Ia terduduk perlahan di kursi yang tersisa, seolah lututnya menyerah sebelum pikirannya. Tangannya masih memegang amplop putih, tapi kini ia menatapnya seperti menatap benda asing. Seakan ia tak pernah menulis isi di dalamnya.
“Jadi... semua ini bukan... bukan pesan dari Tuan 444?” katanya pelan, suaranya nyaris tak terdengar.
“Bukan, Galang,” jawab sang psikiater. “Tapi juga bukan bohong. Hanya... bagian dari kisah yang kau ciptakan untuk bertahan.”

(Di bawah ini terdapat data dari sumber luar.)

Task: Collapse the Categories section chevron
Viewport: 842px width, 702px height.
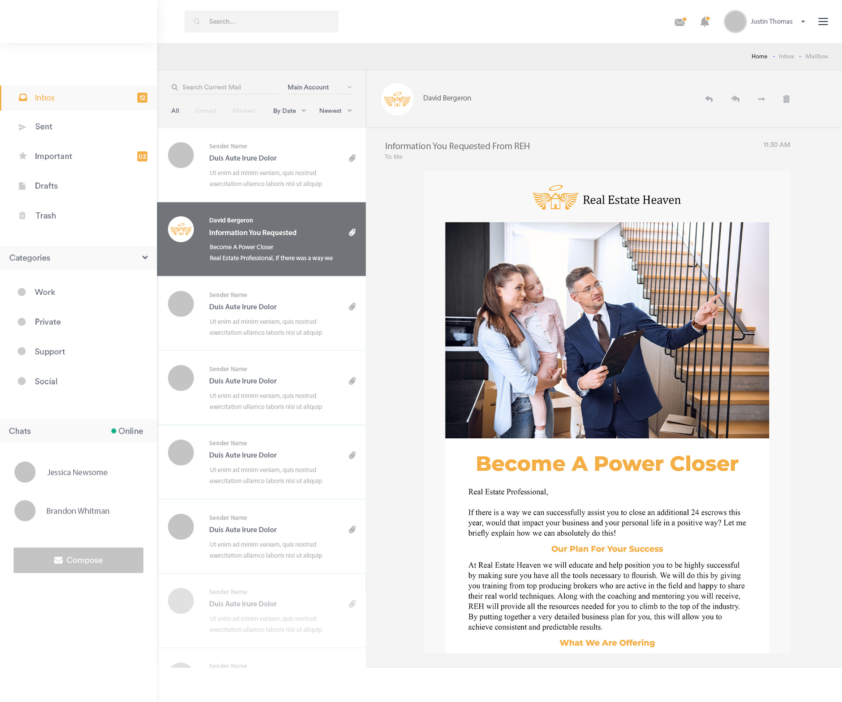Action: tap(145, 258)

Galang mengangkat wajahnya perlahan. Pandangannya kosong. Tapi bukan kosong tanpa isi—melainkan kosong yang terlalu penuh. Kosong karena sadar bahwa isi yang selama ini ia peluk erat… ternyata bukan milik dunia nyata.
Bu Lusi meraih tangannya. Hangat, gemetar. “Kami tahu sejak lama, Mas. Dari saat Mas mulai menyusun ulang rak berdasarkan jumlah huruf vokal, dari saat Mas berkata bahwa suara mesin itu menyampaikan pesan... Kami tahu. Tapi kami juga tahu, Mas Galang tidak pernah melukai siapa-siapa. Mas cuma ingin dimengerti.”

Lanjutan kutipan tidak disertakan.